When the page originally went up, it included this list of white traits that oppress people of color, such things as rugged individualism, the scientific method, and a strong work ethic.
It went on to list being on time, Planning for the future, delayed gratification, being polite, and controlling your emotions.
That's how whites oppress everyone else.
Well, even a few blacks thought that this made it sound as though black people shouldn't believe in science or be on time.
So the museum took the list down.
But the point is this.
Blacks at the Smithsonian were complaining about what they called white culture.
Anything distinctly white is oppressive.
And therefore bad.
And this is a perfect complement to what the Hispanic professor Christina Beltran wrote in the Washington Post.
Everything that is bad is white.
So if it's white, it's bad.
And if it's bad, it's got to be white.
No wonder Joe Biden is so worried about white people.
One of the first things that he did was lift Donald Trump's ban on teaching critical race theory.
This means government employees will once again be taught that all white people are intrinsically bigoted.
Mr. Biden said he had to lift the ban because of the unbearable costs of systemic racism.
He also issued this executive order on advancing racial equity and support for underserved communities through the federal government.

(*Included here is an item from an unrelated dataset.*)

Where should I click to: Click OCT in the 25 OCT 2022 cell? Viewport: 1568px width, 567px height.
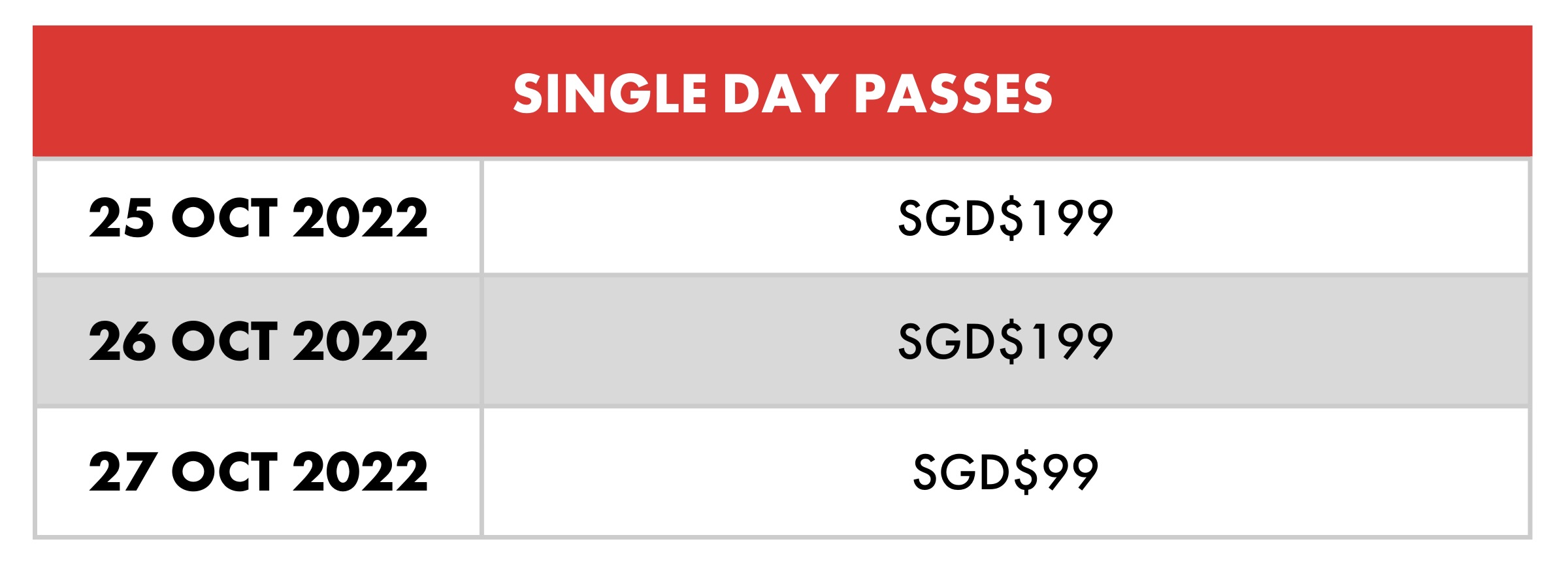[x=224, y=218]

It says: Everything the government does has to be racially conscious because our nation deserves an ambitious, whole-of-government equity agenda.
Equity. Watch out for that word.
As Kamala Harris explained in a campaign ad, equitable treatment means we all end up at the same place.
Equal opportunity isn't good enough.
Equality merely means everyone gets the same chance.
Everyone gets a box.
Equity means the government may decide to take away your box and give it to someone else.
And as a practical matter, this means discrimination against white people.
When Mr. Biden announced plans to help businesses hit by COVID, he said, our priority will be black, Latino, Asian, and Native American-owned small businesses, women-owned businesses.
Well, who gets left out?
So, is the problem white supremacists?
Trump supporters or white people?
I keep going back to that Washington Post article and the Smithsonian.
Whatever is bad is white, and whatever is white is bad.
That is the message that we get from government, schools, churches, and certainly the media.
And what do we find at the heart of whiteness?
Race, racism, and white privilege.
A nation's a government and its institution should represent its people.
Ours don't represent us.
Joe Biden says whites are the problem.
And his executive order, one of the first things he did, will stick it to them.
The president looks like us, but he doesn't speak for us.
He speaks against us.
And he is paving the way for a new America in which not even the old symbols will remain.
This summer, remember, 30 statues of Christopher Columbus came down because Columbus was the first white man to come here.
Pretty soon, you'll be carrying a piece of paper in your wallet that's meant to remind you just how bad white people are.
And what do you think it's going to be like when whites are a minority?
You have a passport and you pay taxes, but if you're white, you're a stateless person, like the Kurds or the Palestinians.
The flag is the same, and so is the Constitution, but it's a different country.